* _WHAT IS NEEDED_
Give back only the stretch of records from the line containing "Open Cruscotto home icon in sidebar" through the line containing "Action: (x=592, y=359)", changing "sidebar" to "side panel" and leaving everything else unchanged.

* _RECORDED INFORMATION_
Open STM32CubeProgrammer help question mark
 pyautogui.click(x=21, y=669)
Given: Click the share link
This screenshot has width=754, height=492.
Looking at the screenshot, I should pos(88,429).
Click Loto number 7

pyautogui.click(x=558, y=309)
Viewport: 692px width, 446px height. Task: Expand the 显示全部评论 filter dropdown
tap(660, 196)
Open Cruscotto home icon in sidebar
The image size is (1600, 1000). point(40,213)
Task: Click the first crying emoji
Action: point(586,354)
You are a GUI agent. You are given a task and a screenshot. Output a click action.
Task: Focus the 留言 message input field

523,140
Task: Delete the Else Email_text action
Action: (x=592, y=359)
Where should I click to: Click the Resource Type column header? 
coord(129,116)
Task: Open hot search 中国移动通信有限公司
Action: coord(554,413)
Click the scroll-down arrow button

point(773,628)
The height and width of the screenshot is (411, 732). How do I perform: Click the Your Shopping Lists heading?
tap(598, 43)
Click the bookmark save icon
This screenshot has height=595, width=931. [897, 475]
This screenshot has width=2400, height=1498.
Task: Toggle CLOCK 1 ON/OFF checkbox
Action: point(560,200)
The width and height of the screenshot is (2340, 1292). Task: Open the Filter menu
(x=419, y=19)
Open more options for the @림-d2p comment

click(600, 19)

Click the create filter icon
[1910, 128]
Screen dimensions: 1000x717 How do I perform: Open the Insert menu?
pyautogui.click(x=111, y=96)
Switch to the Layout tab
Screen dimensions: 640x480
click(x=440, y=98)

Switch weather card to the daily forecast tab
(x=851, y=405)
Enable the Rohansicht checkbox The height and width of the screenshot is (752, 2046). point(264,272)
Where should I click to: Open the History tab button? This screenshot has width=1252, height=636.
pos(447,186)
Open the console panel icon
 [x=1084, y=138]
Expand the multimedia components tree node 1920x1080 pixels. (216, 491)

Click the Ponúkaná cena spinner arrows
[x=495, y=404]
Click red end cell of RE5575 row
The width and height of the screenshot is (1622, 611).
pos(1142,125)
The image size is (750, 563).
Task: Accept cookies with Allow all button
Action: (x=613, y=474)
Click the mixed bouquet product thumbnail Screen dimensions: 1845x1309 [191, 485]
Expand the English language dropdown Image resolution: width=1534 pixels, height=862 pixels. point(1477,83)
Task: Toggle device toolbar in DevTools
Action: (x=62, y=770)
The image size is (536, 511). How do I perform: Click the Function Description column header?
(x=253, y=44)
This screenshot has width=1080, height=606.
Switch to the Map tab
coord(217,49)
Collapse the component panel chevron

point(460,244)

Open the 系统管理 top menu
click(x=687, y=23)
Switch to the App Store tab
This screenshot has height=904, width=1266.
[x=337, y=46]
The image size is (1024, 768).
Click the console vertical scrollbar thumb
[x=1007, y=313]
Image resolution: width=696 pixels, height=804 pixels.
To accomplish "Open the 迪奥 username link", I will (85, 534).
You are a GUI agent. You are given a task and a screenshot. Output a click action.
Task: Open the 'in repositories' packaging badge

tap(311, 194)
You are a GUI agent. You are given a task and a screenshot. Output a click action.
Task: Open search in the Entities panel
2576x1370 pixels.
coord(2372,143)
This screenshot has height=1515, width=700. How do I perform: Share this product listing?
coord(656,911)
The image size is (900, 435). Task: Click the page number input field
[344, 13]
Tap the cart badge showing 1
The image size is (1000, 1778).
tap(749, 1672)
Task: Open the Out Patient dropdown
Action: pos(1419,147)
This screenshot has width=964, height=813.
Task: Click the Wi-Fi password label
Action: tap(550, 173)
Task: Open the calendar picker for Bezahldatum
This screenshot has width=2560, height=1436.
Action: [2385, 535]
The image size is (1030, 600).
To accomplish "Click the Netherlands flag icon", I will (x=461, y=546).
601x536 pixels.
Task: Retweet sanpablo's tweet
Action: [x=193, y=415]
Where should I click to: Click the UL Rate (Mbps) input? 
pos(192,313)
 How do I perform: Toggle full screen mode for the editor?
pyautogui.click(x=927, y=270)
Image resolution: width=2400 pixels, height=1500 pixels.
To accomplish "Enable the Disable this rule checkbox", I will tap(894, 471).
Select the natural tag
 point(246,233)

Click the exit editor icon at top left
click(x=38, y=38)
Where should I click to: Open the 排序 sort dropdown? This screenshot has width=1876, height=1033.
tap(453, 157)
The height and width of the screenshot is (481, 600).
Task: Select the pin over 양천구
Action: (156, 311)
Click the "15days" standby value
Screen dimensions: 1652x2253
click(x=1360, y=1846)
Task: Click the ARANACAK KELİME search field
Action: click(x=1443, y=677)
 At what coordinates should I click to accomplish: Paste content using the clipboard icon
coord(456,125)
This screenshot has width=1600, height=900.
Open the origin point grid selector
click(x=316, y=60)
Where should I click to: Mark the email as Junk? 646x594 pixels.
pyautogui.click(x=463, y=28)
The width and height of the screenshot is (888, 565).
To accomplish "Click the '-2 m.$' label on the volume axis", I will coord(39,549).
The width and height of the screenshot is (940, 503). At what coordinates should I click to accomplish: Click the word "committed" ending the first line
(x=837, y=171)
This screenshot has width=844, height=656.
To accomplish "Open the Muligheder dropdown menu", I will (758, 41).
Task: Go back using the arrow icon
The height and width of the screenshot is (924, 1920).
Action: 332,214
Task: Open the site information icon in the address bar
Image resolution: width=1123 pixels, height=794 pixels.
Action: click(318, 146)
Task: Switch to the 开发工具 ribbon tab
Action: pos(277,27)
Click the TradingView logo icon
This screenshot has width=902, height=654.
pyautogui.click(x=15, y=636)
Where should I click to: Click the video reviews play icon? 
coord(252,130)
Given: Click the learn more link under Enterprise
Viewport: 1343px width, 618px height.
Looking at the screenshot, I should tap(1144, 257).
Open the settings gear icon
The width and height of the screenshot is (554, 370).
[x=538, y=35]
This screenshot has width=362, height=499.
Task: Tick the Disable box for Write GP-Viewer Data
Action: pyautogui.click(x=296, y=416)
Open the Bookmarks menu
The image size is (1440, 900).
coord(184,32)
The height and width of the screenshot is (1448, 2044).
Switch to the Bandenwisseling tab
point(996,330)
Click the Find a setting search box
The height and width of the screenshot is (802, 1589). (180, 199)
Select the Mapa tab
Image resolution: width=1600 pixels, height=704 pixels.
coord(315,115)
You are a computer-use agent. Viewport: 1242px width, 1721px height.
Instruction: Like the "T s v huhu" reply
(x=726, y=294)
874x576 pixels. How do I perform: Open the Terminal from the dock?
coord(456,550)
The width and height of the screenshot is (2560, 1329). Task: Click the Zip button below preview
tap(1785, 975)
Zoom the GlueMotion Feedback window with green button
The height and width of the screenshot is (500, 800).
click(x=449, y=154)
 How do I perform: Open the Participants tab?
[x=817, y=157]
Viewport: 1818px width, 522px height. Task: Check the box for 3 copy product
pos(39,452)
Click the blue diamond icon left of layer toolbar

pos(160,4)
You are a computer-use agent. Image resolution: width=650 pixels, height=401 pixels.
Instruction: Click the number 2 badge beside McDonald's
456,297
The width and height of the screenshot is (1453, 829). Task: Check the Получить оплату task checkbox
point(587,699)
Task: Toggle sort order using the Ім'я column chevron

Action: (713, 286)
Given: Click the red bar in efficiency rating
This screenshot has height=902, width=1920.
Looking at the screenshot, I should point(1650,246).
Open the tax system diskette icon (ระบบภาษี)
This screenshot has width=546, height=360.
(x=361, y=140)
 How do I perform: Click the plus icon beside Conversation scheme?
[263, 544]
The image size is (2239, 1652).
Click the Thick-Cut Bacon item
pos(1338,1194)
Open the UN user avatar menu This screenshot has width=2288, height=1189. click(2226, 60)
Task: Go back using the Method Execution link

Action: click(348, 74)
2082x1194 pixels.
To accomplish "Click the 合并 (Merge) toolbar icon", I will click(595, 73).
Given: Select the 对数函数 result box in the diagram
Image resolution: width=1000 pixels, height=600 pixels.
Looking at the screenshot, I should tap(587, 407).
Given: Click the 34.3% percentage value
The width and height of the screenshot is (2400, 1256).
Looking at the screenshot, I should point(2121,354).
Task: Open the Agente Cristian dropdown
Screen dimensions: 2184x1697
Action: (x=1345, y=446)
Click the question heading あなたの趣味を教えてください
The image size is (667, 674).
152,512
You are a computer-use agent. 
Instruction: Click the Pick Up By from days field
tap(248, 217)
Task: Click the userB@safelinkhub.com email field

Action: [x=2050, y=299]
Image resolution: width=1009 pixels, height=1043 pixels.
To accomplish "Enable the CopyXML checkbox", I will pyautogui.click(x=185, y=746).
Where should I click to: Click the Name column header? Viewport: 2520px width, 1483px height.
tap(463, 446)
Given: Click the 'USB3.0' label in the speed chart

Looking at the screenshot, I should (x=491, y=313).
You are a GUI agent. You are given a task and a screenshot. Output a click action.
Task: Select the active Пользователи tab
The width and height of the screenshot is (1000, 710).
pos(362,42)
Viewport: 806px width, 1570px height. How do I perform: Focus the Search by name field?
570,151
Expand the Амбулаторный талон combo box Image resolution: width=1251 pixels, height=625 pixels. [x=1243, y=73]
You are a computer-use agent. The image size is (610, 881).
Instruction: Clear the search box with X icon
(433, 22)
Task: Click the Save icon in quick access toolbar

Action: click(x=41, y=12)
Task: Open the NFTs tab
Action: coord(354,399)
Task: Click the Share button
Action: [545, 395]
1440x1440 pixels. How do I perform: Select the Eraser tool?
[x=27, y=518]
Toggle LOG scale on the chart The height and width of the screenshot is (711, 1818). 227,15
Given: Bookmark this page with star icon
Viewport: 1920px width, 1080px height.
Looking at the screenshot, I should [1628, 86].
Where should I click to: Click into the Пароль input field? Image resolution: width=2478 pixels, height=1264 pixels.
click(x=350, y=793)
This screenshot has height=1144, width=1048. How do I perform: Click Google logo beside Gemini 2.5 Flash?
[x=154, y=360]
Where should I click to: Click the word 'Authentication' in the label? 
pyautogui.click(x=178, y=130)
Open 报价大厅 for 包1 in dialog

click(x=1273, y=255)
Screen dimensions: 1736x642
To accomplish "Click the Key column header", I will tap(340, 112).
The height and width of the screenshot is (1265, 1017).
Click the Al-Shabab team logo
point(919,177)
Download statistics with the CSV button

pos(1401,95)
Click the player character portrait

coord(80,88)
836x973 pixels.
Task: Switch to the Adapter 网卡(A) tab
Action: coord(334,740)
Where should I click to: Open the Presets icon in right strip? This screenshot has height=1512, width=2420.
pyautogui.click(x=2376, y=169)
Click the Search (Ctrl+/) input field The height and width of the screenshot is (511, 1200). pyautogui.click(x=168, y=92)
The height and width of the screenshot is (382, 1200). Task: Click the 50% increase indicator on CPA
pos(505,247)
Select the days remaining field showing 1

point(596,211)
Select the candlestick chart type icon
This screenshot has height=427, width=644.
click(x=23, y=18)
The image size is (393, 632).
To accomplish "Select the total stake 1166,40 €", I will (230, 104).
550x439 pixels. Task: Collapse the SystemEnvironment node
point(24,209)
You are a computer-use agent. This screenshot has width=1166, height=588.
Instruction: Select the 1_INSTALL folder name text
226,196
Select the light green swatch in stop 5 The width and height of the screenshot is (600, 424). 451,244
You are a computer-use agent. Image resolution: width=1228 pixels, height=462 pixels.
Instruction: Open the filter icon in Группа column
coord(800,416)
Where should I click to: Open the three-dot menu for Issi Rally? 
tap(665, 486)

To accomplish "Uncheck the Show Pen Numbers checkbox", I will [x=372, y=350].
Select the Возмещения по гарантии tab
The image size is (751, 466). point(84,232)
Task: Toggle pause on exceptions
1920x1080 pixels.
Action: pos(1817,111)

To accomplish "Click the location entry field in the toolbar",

* _RESULT OF THE EXERCISE_
Open Cruscotto home icon in side panel
The image size is (1600, 1000). point(40,213)
Task: Click the first crying emoji
Action: point(586,354)
You are a GUI agent. You are given a task and a screenshot. Output a click action.
Task: Focus the 留言 message input field

523,140
Task: Delete the Else Email_text action
Action: (x=592, y=359)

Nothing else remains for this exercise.